» **EXERCICE 1**:
Recopiez mot pour mot les lignes de la liste des données, de la ligne qui contient « Task: Open the MA indicator dropdown » à la ligne qui contient « (x=395, y=348) », les deux incluses.

Passer aussi de l’organisation, certes nécessaire, de nos sociétés à l’attention portée aux plus fragiles,
aux plus faibles, aux plus dépendants, aux plus âgés, aux plus malades, et nous voyons cela à l’œuvre :
cette attention si forte, si belle, que réalisent les soignants et tous ceux qui veulent s’approcher de
ceux qui sont les plus isolés. Passer aussi de la planification de toutes nos actions, avec des
programmes, à la patience des transformations intérieures, nous sommes d’un monde dans lequel
nous aimons prévoir, planifier, développer, et voilà que ce qui nous est demandé, c’est de faire
confiance à la transformation intérieure des âmes, des cœurs et des comportements.

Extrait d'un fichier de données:
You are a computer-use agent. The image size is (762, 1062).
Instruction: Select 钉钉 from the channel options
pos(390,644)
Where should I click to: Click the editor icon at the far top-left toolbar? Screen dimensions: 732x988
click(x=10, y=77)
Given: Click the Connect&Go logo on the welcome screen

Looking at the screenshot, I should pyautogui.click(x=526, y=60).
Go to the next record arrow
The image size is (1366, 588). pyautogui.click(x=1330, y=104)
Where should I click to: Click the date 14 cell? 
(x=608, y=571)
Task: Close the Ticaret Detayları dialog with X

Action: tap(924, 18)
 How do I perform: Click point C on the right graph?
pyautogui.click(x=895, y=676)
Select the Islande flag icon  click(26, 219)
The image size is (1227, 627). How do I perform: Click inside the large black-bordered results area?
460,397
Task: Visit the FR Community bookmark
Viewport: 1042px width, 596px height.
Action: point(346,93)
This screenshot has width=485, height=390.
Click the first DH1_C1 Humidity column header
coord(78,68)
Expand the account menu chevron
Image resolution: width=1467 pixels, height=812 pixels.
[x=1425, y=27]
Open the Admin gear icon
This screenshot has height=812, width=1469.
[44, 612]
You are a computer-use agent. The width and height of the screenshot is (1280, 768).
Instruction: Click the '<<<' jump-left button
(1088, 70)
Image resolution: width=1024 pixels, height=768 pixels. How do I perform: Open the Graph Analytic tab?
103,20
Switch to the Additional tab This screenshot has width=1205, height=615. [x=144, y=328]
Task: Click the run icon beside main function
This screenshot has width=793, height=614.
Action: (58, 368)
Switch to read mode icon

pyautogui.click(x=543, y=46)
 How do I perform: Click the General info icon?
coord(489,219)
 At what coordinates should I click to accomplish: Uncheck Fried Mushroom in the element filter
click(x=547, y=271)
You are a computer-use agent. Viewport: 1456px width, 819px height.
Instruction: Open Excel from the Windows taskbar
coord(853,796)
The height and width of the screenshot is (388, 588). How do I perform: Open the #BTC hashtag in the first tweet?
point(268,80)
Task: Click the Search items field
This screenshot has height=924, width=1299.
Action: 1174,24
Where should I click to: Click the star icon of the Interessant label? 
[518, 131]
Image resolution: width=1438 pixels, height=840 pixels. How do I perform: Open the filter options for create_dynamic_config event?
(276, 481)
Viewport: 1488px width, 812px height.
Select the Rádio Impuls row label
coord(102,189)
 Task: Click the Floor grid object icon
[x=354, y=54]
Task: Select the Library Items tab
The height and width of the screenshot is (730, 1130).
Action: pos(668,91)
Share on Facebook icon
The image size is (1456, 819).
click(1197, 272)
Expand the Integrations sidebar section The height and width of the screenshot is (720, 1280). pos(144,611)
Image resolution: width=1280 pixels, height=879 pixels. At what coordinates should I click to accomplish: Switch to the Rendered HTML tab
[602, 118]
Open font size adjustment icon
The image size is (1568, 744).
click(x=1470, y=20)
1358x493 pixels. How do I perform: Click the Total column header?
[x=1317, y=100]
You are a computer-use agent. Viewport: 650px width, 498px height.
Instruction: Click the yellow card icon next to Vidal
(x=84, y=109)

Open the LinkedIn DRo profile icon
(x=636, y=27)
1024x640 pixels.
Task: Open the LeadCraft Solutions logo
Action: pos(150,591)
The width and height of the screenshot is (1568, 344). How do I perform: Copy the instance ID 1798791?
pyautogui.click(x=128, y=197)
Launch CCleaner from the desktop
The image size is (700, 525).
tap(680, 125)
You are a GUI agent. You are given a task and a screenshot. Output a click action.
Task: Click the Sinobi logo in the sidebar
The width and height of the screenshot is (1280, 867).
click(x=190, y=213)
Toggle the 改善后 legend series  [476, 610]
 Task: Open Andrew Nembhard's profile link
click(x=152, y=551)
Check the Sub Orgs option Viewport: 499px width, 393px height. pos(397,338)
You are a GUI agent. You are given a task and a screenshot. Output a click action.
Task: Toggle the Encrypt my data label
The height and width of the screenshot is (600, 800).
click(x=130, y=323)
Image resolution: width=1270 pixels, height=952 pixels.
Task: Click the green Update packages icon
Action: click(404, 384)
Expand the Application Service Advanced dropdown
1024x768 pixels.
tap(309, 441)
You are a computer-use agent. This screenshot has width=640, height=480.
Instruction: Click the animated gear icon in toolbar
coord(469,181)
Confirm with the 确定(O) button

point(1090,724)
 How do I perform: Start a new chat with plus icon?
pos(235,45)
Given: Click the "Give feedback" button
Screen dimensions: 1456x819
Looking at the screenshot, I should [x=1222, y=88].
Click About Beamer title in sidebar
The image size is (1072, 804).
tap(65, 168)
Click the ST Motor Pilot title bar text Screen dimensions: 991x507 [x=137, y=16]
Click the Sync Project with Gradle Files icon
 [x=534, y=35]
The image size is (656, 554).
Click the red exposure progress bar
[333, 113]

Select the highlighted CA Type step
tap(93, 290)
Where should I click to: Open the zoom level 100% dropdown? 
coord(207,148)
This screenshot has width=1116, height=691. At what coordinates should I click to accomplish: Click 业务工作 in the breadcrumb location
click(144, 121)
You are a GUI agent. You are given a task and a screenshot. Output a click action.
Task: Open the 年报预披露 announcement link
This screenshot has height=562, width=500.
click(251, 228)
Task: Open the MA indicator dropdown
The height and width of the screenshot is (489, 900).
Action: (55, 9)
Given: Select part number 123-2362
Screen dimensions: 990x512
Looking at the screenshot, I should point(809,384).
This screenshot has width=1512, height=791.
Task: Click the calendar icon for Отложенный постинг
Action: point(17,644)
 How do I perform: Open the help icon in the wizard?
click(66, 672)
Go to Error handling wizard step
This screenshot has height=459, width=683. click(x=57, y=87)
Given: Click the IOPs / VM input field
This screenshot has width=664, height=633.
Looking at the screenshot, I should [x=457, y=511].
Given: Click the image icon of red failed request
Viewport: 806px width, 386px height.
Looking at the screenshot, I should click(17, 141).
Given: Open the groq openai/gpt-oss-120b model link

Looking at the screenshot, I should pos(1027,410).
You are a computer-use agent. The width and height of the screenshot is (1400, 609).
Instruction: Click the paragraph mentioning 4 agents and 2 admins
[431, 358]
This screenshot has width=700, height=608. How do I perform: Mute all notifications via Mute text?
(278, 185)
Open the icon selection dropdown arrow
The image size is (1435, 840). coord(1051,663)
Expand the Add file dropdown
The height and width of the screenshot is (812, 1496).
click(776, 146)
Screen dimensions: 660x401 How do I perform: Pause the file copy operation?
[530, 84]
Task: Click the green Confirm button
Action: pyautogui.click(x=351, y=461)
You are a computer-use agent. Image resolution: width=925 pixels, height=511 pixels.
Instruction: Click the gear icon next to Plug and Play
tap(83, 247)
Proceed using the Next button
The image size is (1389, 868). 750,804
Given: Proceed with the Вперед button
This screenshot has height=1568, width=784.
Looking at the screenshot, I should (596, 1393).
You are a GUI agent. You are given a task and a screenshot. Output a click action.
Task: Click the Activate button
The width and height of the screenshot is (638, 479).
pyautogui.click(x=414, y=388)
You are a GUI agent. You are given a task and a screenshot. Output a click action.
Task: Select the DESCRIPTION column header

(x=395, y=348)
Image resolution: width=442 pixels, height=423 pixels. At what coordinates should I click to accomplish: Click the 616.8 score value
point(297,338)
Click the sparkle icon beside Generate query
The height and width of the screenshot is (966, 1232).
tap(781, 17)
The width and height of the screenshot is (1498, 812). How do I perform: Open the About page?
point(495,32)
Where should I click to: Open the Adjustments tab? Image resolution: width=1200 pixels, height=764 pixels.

» **EXERCICE 2**:
Écrivez la suite de l'extrait sur l'attention aux plus fragiles, en reprenant juste après sa dernière phrase.

» **RÉPONSE 1**:
Task: Open the MA indicator dropdown
The height and width of the screenshot is (489, 900).
Action: (55, 9)
Given: Select part number 123-2362
Screen dimensions: 990x512
Looking at the screenshot, I should point(809,384).
This screenshot has width=1512, height=791.
Task: Click the calendar icon for Отложенный постинг
Action: point(17,644)
 How do I perform: Open the help icon in the wizard?
click(66, 672)
Go to Error handling wizard step
This screenshot has height=459, width=683. click(x=57, y=87)
Given: Click the IOPs / VM input field
This screenshot has width=664, height=633.
Looking at the screenshot, I should [x=457, y=511].
Given: Click the image icon of red failed request
Viewport: 806px width, 386px height.
Looking at the screenshot, I should click(17, 141).
Given: Open the groq openai/gpt-oss-120b model link

Looking at the screenshot, I should pos(1027,410).
You are a computer-use agent. The width and height of the screenshot is (1400, 609).
Instruction: Click the paragraph mentioning 4 agents and 2 admins
[431, 358]
This screenshot has width=700, height=608. How do I perform: Mute all notifications via Mute text?
(278, 185)
Open the icon selection dropdown arrow
The image size is (1435, 840). coord(1051,663)
Expand the Add file dropdown
The height and width of the screenshot is (812, 1496).
click(776, 146)
Screen dimensions: 660x401 How do I perform: Pause the file copy operation?
[530, 84]
Task: Click the green Confirm button
Action: pyautogui.click(x=351, y=461)
You are a computer-use agent. Image resolution: width=925 pixels, height=511 pixels.
Instruction: Click the gear icon next to Plug and Play
tap(83, 247)
Proceed using the Next button
The image size is (1389, 868). 750,804
Given: Proceed with the Вперед button
This screenshot has height=1568, width=784.
Looking at the screenshot, I should (596, 1393).
You are a GUI agent. You are given a task and a screenshot. Output a click action.
Task: Click the Activate button
The width and height of the screenshot is (638, 479).
pyautogui.click(x=414, y=388)
You are a GUI agent. You are given a task and a screenshot. Output a click action.
Task: Select the DESCRIPTION column header

(x=395, y=348)

» **RÉPONSE 2**:
Passer enfin de la vitesse conçue comme une valeur suprême, une valeur quasi absolue à la confiance
donnée à l’œuvre de Dieu qui cherche la conversion des cœurs. Et cela c’est beaucoup plus lent, nous
le savons, mais Dieu ne brutalise pas l’humanité, Dieu ne cherche pas à nous emmener sur des chemins
impossibles, Il cherche à faire avancer tous les hommes, en transformant leur intérieur et leur cœur,
et Il accepte que ce soit long et lent. C’est le temps de la patience pour chacun d’entre nous, c’est le
temps de la patience de Dieu.

Alors, voici le Seigneur, le maître de la vie, de la vraie vie, Il paraît au milieu de nous en cette nuit, et il
dit simplement : Allez me retrouver en Galilée ; c’est-à-dire sur les chemins ordinaires de votre vie.
Allez me retrouver, non pas dans des actions éclatantes, mais dans l’ordinaire, c’est là que vous me
trouverez. Cherchez Dieu en toute chose, dans tous les événements de nos existences : voilà ce que
signifie la résurrection de Jésus vivant aujourd’hui et toujours.